2. The business gets more new customers / clients.

3. If required, the business buys inventory to meet the new customer / client needs.

4. The business takes on new staff and resources to service the customers / clients.

5. The profit on the new customer / client business is not sufficient to fund steps 3 and 4.

Did you see the really tricky part? If you look hard, it’s deeply hidden away in step 5 – the ‘not enough profit’ thing. That’ll kill ya pretty quickly, no?

Or at least you’d think it was hidden away, even invisible, if you’d seen as many businesses as I have plow heedlessly right into an eight-foot snowdrift of loss-making new business when coming out of a recession.

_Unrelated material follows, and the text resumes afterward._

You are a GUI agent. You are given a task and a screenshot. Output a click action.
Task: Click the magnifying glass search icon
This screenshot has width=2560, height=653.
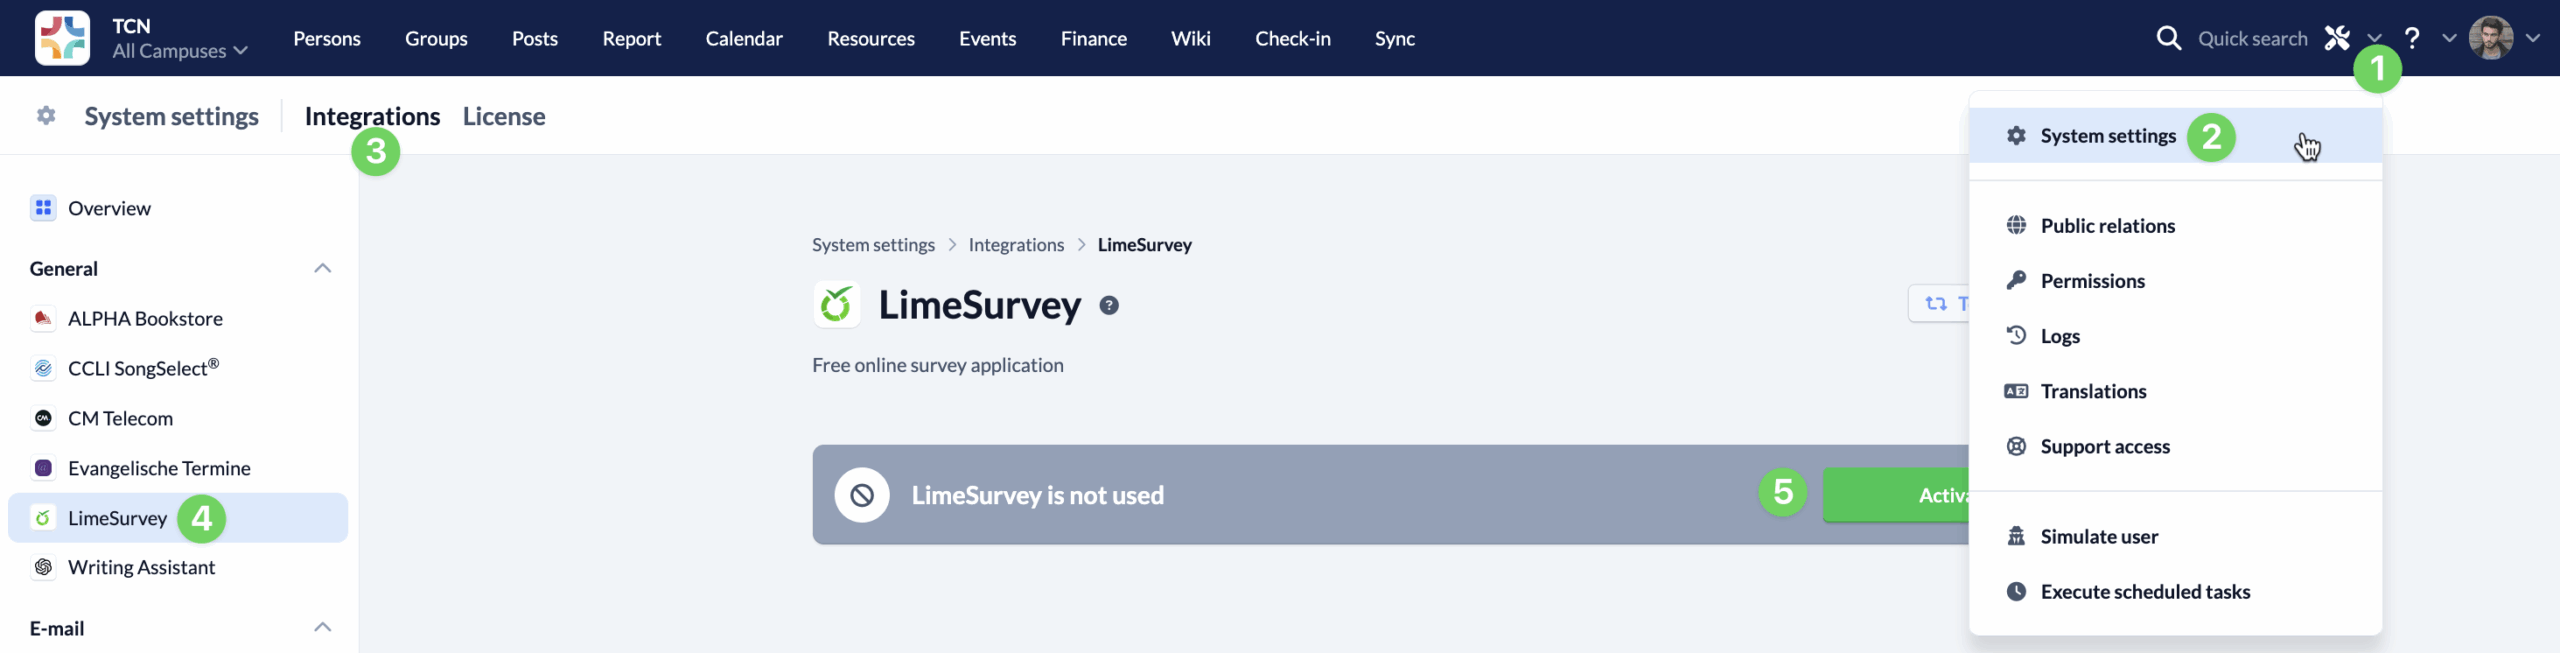(2168, 38)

Why do seemingly right-minded, intelligent CEO’s and SVP’s let such a thing happen? Well, it’s a consequence of many things – hope, unleashed frustration and lack of good data for a few, but mostly it’s caused by kinda knowing that yes, this job we’re taking on at a loss, but hey baby, we’re now riding the growth wave and all those good-profit jobs in the very near future will make up for the loss on this one.

Except that every job is this job, until the business has hemorrhaged so much riding the recovery that it finally slides under for the third and last time.

Of course, you won’t let that happen to you, because you’ll invoke the 2 most stirring words you’ll have read this week (and the sexiest phrase in managing an economic recovery): cost accounting.